P391 Side-to-side strictureplasty and its modification over the ileocecal valve for extensive Crohn’s ileitis: single-centre long-term outcome
G. Bislenghi1, M. Ferrante2, J.P.G. Sabino2, B. Verstockt2, B. Martin Perez1, A. Wolthuis1, S. Vermeire2, A. D’hoore1
1Abdominal Surgery, University Hospitals Leuven, Leuven, Belgium, 2Gastroenterology and Hepatology, University Hospitals Leuven, Leuven, Belgium
Background
Postoperative recurrence remains a challenging problem in patients with Crohn’s disease (CD). Ileal location and extensive disease are risks factor for surgical recurrence. To avoid short-bowel syndrome, strictureplasty techniques have been proposed. Over the years, the indication for strictureplasty has further expanded to long strictures. We evaluated the long-term effect of side-to-side isoperistaltic strictureplastie (SSIS) (according to the Michelassi technique or modification of this over the ileocecal valve (mSSIS)) and its effect on bowel preservation in CD patients with extensive bowel involvement.
Methods
Fifty-two CD patients with an affected ileal segment (≥ 20 cm) were included (Figure 1). Thirty-day postoperative morbidity was assessed using the comprehensive complication index (CCI). Patients were assessed clinically at 1 and 6 months postoperatively. An ileocolonoscopy and a magnetic resonance enterography were performed 6 months after surgery. Endoscopic disease activity was assessed according to the modified Rutgeerts score (MRS). Perioperative factors related to disease recurrence were evaluated.
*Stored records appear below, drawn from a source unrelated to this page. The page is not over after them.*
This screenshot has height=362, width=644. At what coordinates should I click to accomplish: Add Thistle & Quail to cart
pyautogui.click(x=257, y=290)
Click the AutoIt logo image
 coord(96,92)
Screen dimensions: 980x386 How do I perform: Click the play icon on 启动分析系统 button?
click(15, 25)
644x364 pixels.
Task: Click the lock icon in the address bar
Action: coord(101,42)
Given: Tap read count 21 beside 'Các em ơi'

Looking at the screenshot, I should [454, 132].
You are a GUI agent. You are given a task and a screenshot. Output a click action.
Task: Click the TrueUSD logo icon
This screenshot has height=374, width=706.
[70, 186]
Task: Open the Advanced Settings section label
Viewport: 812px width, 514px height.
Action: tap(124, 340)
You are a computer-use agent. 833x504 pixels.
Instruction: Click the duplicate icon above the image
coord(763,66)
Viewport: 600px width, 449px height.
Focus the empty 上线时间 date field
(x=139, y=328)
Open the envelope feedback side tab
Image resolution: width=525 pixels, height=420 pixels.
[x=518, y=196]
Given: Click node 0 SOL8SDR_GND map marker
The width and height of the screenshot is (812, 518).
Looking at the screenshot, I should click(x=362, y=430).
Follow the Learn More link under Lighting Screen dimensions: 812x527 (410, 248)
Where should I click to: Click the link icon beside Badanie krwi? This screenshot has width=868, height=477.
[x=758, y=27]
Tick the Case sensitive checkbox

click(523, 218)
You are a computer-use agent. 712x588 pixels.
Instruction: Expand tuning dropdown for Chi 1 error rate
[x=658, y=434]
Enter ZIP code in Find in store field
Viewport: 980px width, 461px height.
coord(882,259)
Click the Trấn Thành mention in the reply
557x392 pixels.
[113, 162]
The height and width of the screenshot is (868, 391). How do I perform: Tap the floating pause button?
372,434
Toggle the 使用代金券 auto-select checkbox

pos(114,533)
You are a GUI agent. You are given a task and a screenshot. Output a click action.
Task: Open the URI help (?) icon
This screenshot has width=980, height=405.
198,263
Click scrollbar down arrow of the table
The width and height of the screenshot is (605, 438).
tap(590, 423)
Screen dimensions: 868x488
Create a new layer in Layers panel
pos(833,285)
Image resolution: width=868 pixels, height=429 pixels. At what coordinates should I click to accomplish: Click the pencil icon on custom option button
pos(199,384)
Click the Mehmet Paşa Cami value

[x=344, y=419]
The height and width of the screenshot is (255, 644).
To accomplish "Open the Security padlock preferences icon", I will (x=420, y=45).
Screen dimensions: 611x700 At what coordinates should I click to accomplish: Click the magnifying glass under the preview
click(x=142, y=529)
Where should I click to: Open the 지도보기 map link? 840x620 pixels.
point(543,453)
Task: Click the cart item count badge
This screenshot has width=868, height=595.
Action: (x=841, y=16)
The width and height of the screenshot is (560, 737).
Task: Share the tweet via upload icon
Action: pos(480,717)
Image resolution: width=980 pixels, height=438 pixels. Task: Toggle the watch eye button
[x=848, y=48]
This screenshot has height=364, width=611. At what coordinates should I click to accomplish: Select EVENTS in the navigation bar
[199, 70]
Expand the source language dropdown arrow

Clinical recurrence was defined as symptomatic endoscopically (MRS ≥ i2b) or radiologically confirmed stricture/inflammatory lesion requiring initiation/escalation of the medical treatment or surgery. Surgical recurrence was defined as the need for any surgical intervention within or away from the primary strictureplasty. Endoscopic remission was defined as MRS ≤ i1. Deep remission was defined as the combination of endoscopic remission and the absence of clinical symptoms.
Results
Mean CCI for SSIS was 1.9 (Figure 2). At a median follow-up of 70.8 months (range 9.6–118.8), 19 patients (47.5%) experienced clinical recurrence. Surgical recurrence occurred in seven patients (36.9%). Four patients needed resection of the SSIS. In two patients, a Heineke–Mikulicz strictureplasty was performed at the inlet of the SSIS. The median time to clinical recurrence was 29.3 months (11.4–62.8). The median time to surgical recurrence was 42.9 months (11.9–52.7) (Figure 3). None of the perioperative variables (gender, age at surgery, Montreal classification, smoking habits, former surgery, pre- and postoperative medical therapy, length of SSIS, associated surgery, postoperative complications) correlated with clinical recurrence. At the end of the follow-up, deep remission was reached in nine patients (22.5%).
Conclusion
SSIS is safe, effective and provides durable disease control in patients with extensive CD ileitis. The majority of patients (92.3%) maintain the original SSIS after a median follow-up of 70.8 months. Although not as frequent (15%), endoscopic remission has been observed when an mSSIS has been performed.